Please restate exactly the lines from the one holding "Task: Expand the Widgets menu" to the end of the material, including both ends and excluding every picture.

=======

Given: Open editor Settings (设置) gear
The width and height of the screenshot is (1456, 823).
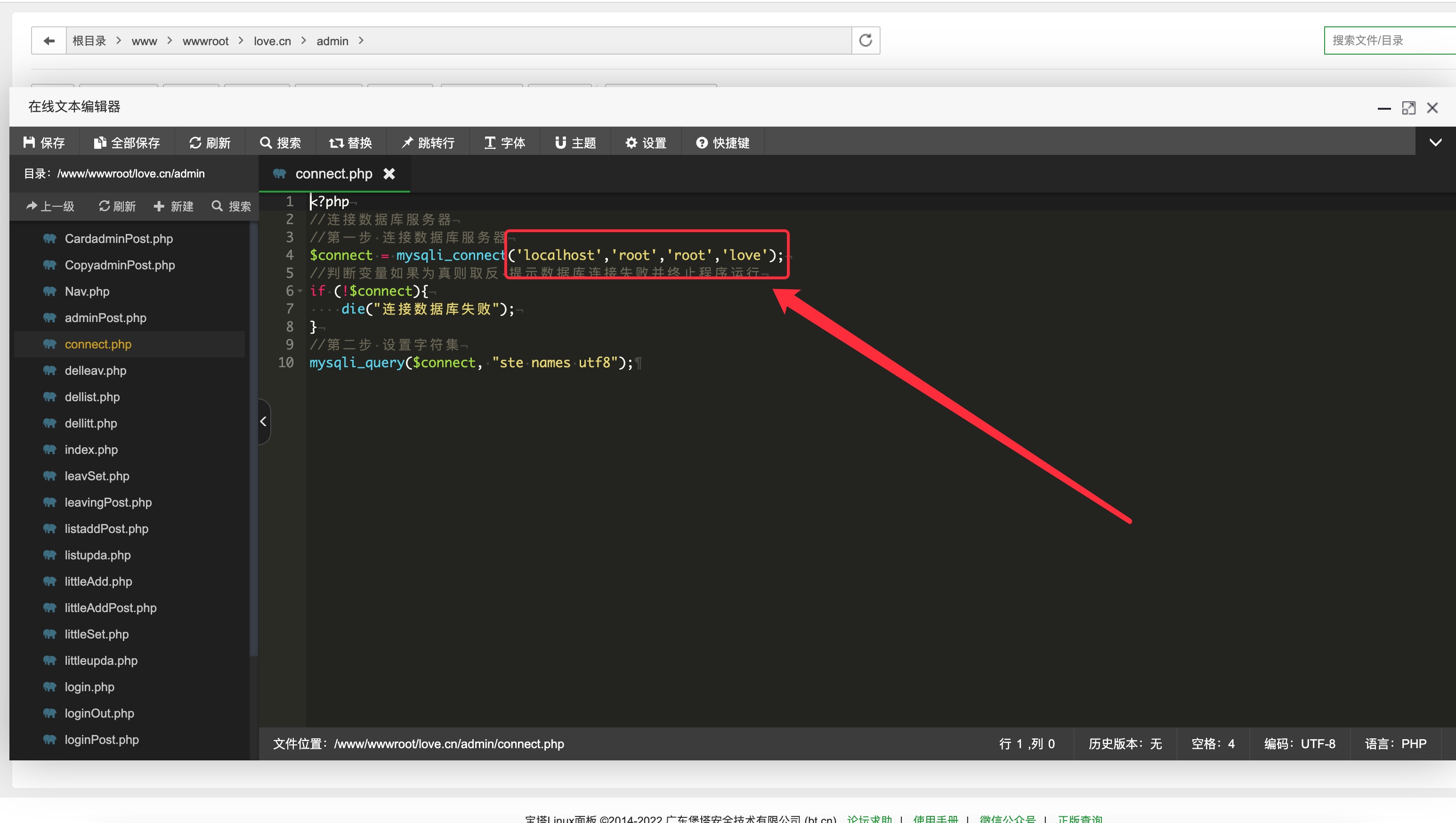Looking at the screenshot, I should tap(646, 143).
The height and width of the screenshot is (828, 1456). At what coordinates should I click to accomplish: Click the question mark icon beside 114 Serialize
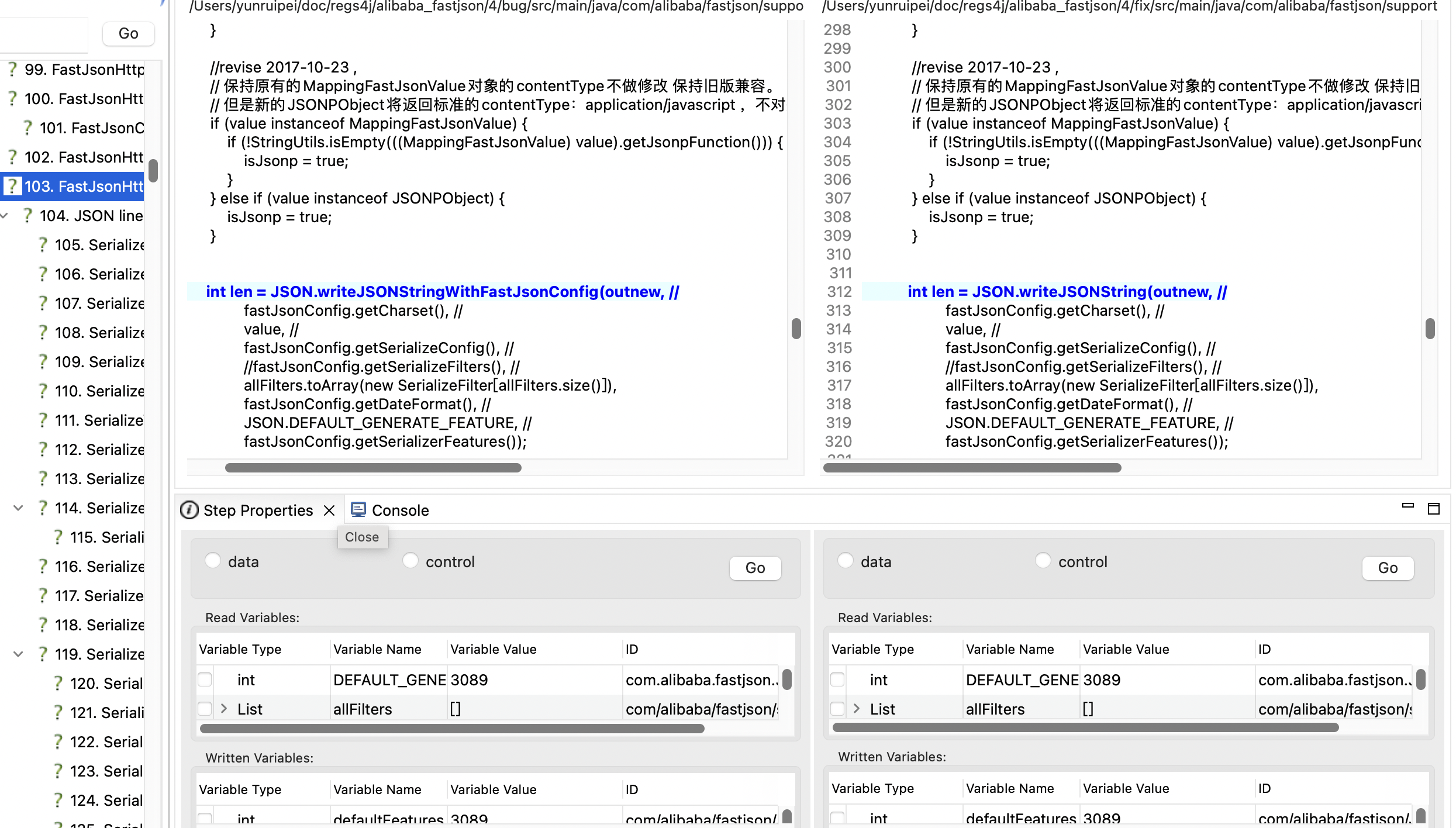[x=42, y=508]
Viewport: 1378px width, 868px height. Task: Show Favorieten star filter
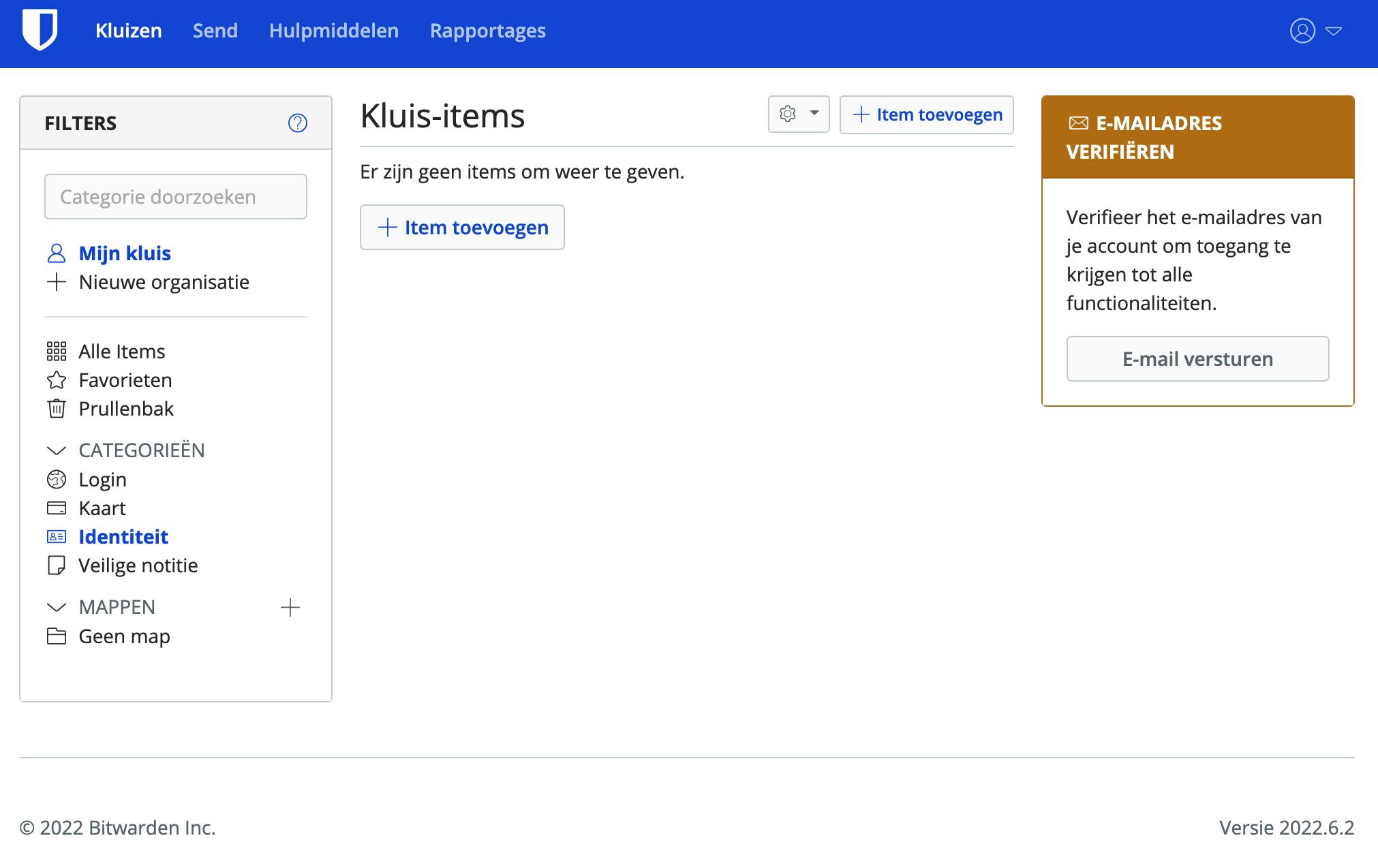tap(125, 380)
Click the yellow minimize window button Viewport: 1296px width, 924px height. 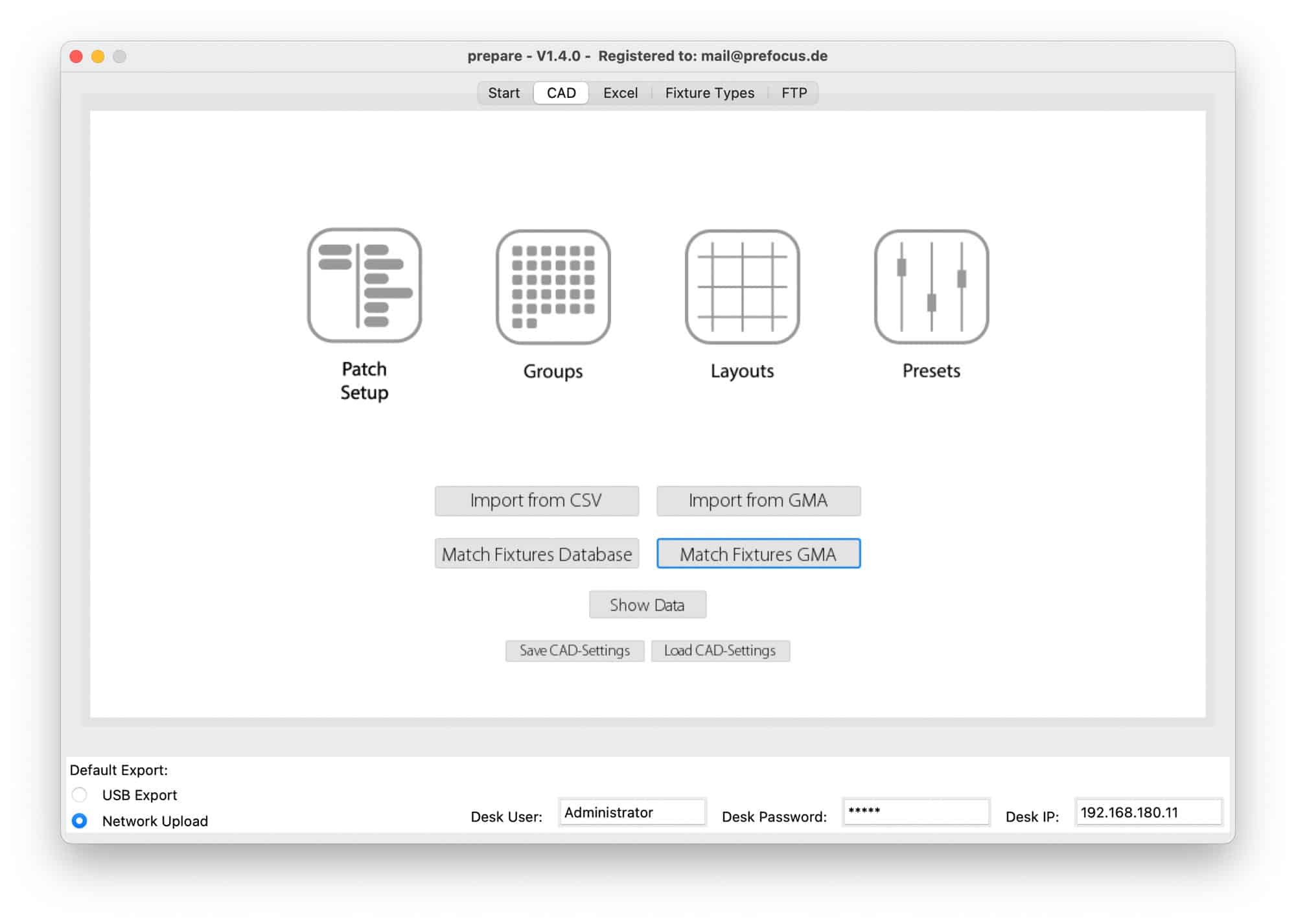(x=98, y=56)
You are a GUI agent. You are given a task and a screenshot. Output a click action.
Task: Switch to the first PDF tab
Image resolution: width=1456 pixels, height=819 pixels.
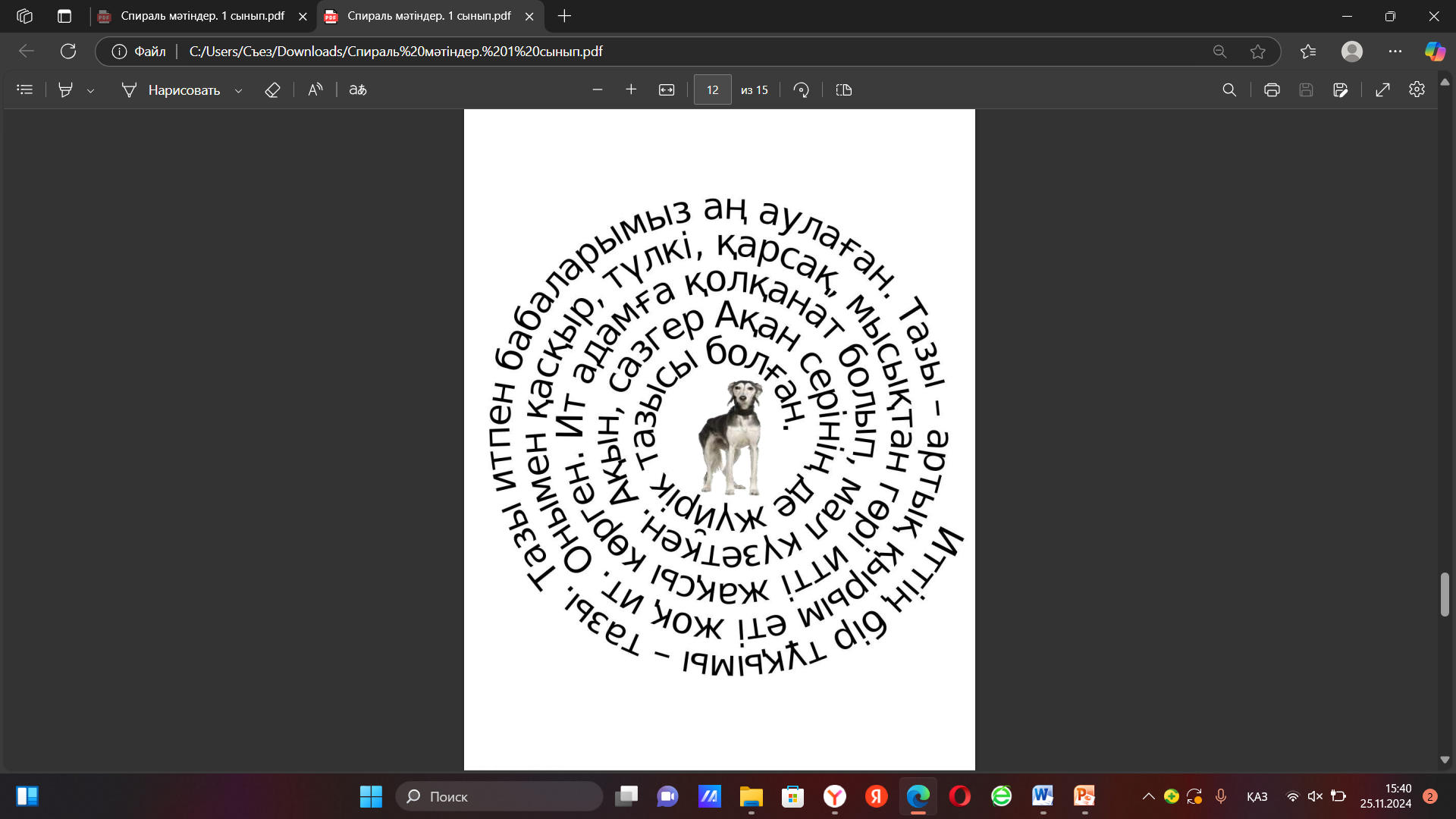pyautogui.click(x=202, y=16)
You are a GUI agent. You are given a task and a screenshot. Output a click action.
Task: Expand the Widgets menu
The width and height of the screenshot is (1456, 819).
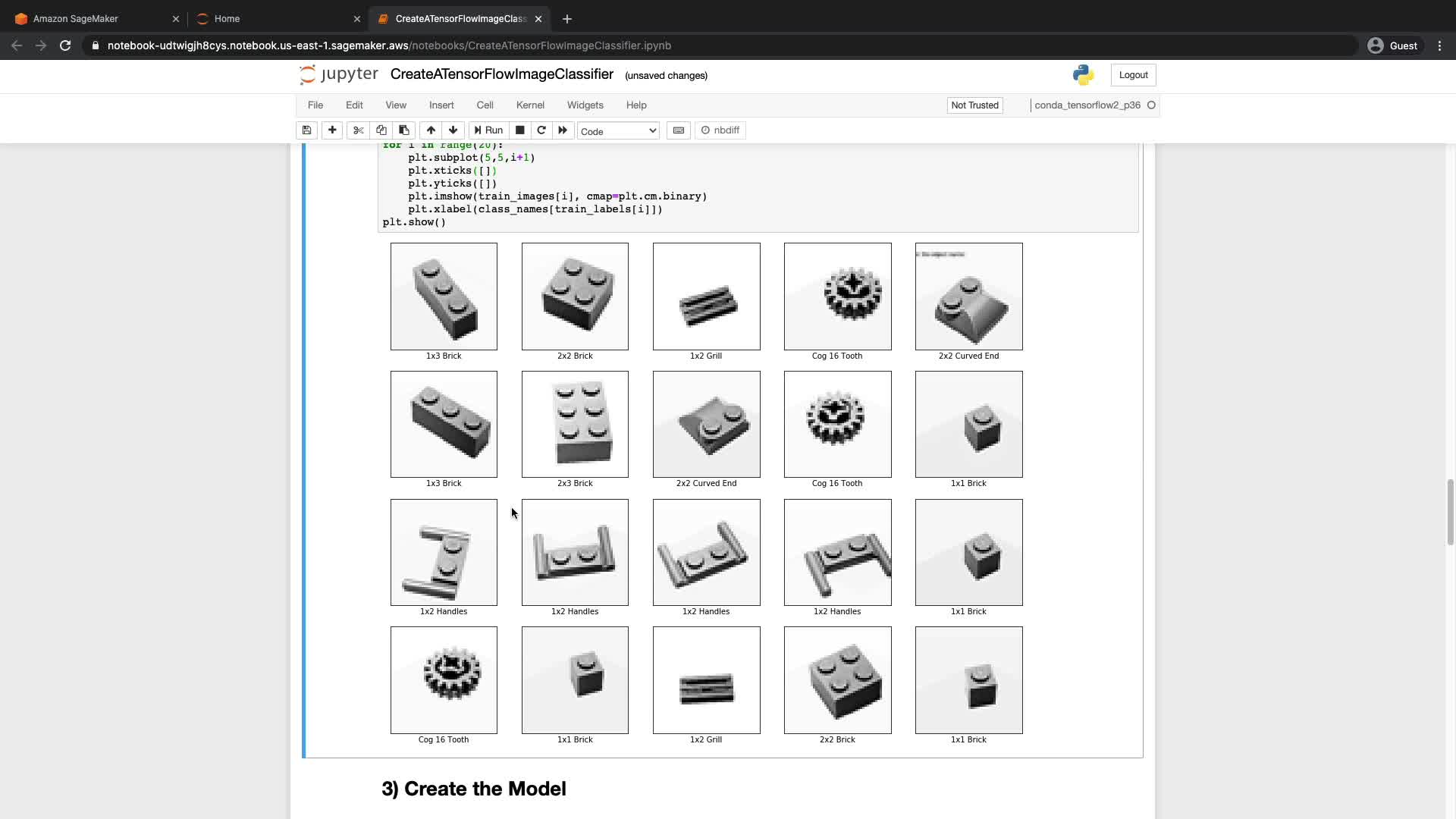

=======

Response for this exercise:
Task: Expand the Widgets menu
The width and height of the screenshot is (1456, 819).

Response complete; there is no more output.